Ja mówiłam o duzych zakładach, spółkach zagranicznych, które trzymają w ręku większą częśc przemysłu mięsnego w Polsce i które nie mogą sobie pozwolić na straty spowodowane np. przez zły transport zwierząt rzeźnych. Takie straty poszłyby już w setki sztuk !
Co do małych zakładów, to właśnie cały czas o to proszę, aby skupić się na polepszeniu warunków chowu, transportu i uboju tych zwierząt w pierwszej kolejności !
Następną sprawą jest dieta wegetariańska. Otóż mieso i te WSZYSTKIE NIEZBĘdne (wg Ciebie składniki odzywcze) DA SIĘ ZASTĄPIĆ! na forum były jużtakie tematy, podane były adresy artykółów, wypowiedzi licznych lekarzy. Wiele osób żyje bez miesa i nie dość że ŻYJĄ to są ZDROWSI...
Cały czas próbuję się dowiedzieć, jakie to są produkty, które mogą zastapic mięso i na razie nikt mi na to nie odpowiedział. Na razie dowiedziałam się tylko tyle, że ktos ma zalecenia lekarza, aby spozywać nabiał, inna znów osoba jada czasami jajka, itp.
Jestem tez ciekawa, czy to są jakies "ekstra" produkty (te wegetariańskie, zastępujące mięso), które sporo kosztuja, bo jesli tak, to na racjonalną dietę wegetariańską po prostu mnie nie stać.
Przeze mnie nie zginie już ani jedno zwierzę.... nie chcę jeść jego ciała, nie chcę zdawać sobie sprawy z tego, co musiało przejść żebym zachwycała się smakiem jego zwłok. Brzmi smacznie nie?
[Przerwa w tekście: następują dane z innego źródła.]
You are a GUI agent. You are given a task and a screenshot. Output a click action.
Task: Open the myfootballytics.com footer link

Jesli nie jesz nabiału, to faktycznie, być może żadne zwierzę nie zginęło "przez ciebie".
Nie miałam zamiaru wdawać się w dyskusje o wegetarianizmie. Było ich tu sporo i omijałam je szerokim łukiem. Tym razem myslałam jednak, że nie będzie to konwersacja o zaletach diety wegetariańskiej, ale o zupełnie czymś innym.
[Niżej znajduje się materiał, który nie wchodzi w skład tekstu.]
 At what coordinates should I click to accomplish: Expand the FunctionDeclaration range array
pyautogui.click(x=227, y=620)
Po pierwszych postach z linkami do tych drastycznych zdjęć, myślałam, że po prostu podyskutujemy o warunkach, w jakich ubija się zwierzęta i pozyskuje mięso. Miałam nadzieję, że będzie paru osobom zależało na polepszeniu warunków życia tych zwierząt, a nie na ratowaniu zycia kilku osobnikom, podczas gdy inne nadal będą się cieśniły w klatkach i będą ubijane w małych zakładach, gdzie nawet nie zostaną dobrze ogłuszone. Myślałam, że może jeśli wpomnę, że nie jedzenie mięsa nie rozwiązuje problemu, skoro wegetarianie spozywają inne produkty pochodzenia zwierzęcego, przyczyniając się tym samym nadal do śmierci zwierząt rzeźnych (mniejszej oczywiscie ich ilości, niż gdyby jedli mięso), to tym samym skupię wysiłki obrońców zwierząt nie na samym fakcie ubijania trzody czy bydła, ale na tym, aby walczyli o to, by zwierzęta w Polsce były hodowane, transportowane i ubijane we _własciwych_ warunkach, żeby hodowla "rozwijała się" w dobrym kierunku, tzw. pro-ekologicznym, o czym wspominałam, dając przykład ekologicznego chowu drobiu. Ogólnie - żeby poprawiła się jakość życia tych zwierząt, ten cały tzw. dobrostan.
Ale widze, że dla Was ważniejsza jest sama idea niejedzenia mięsa, bo macie przez to czyste sumienie i uważacie że wszystko jest w porządku.
Ja w takim razie poddaję się i znikam z tej dyskusji. Odnoszę wrażenie, jakbym była postrzegana jako "gorsza", bo raz na tydzień zapałam sobie chęcią zjedzenia na objad kotleta z surówką.
Przykro mi, ale chyba wolę jeść ten kotlet z surówką i np. pracować w jakieś kontroli nadzorujacej, przykładowo, transport zwierząt lub układać jakieś przepisy mówiące o warunkach chowu, niż z tego kotleta zrezygnować, nic więcej nie robić i być zadowolona, że och, dzisiaj przeze mnie jedna krówka nie została zabita, podczas gdy setka innych nadal przeżywa katusze w tych drobnych rzeźniach, o których wspomniała Cathy.